Abstract

This paper investigates the madeleine-memory (so-called from Proust's novel In Search of Lost Time) as a case of pre-reflective experience, from the genesis of its sedimentation into the body. Indeed, I aim to address the question of the literary protagonist Marcel on the roots of his happiness and the genesis of his memories. Until now, the madeleine-memory has been described as bodily and involuntary. In phenomenology, a wide literature has confirmed the relationship between the sense of body ownership and pre-reflective self-awareness. I aim to build upon such a mutual link and show that the pre-reflective roots of the madeleine-memory have to be traced back to the genesis of the involuntary recollections.

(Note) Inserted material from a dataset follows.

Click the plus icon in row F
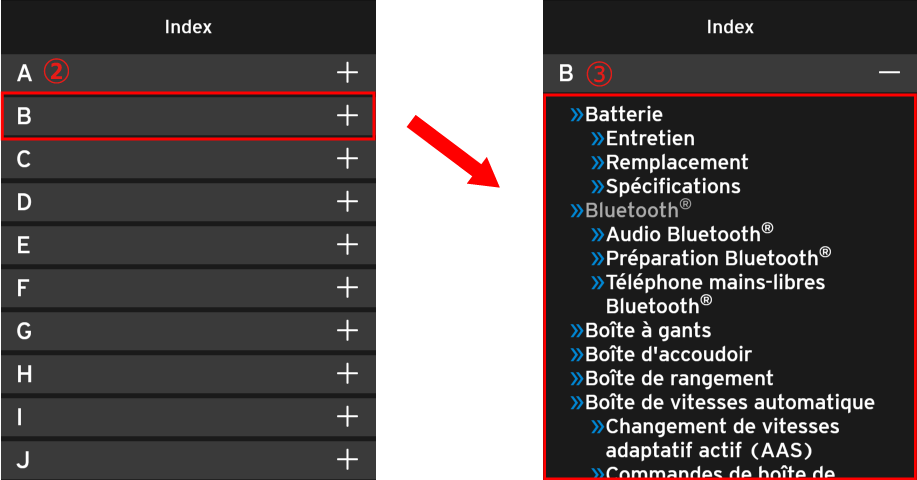pyautogui.click(x=347, y=288)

To this purpose, I will illustrate that the epistemological relationship between the object and the subject plays a relevant role in the way the subject remembers. First, I will present that madeleine-memory is a unique case of bodily memory, by analyzing the main features that characterize it. Secondly, I will analyze the original experience of the madeleine within the phenomenological logic of transcendence in immanence. For this aim, I will rely on the Husserlian notions of “epistemological inadequacy of perception” and “background experiences”. Through these notions, I will show that Proustian involuntary recollections are pre-reflective experiences because previously subjects have pre-reflectively experienced the content of recollections.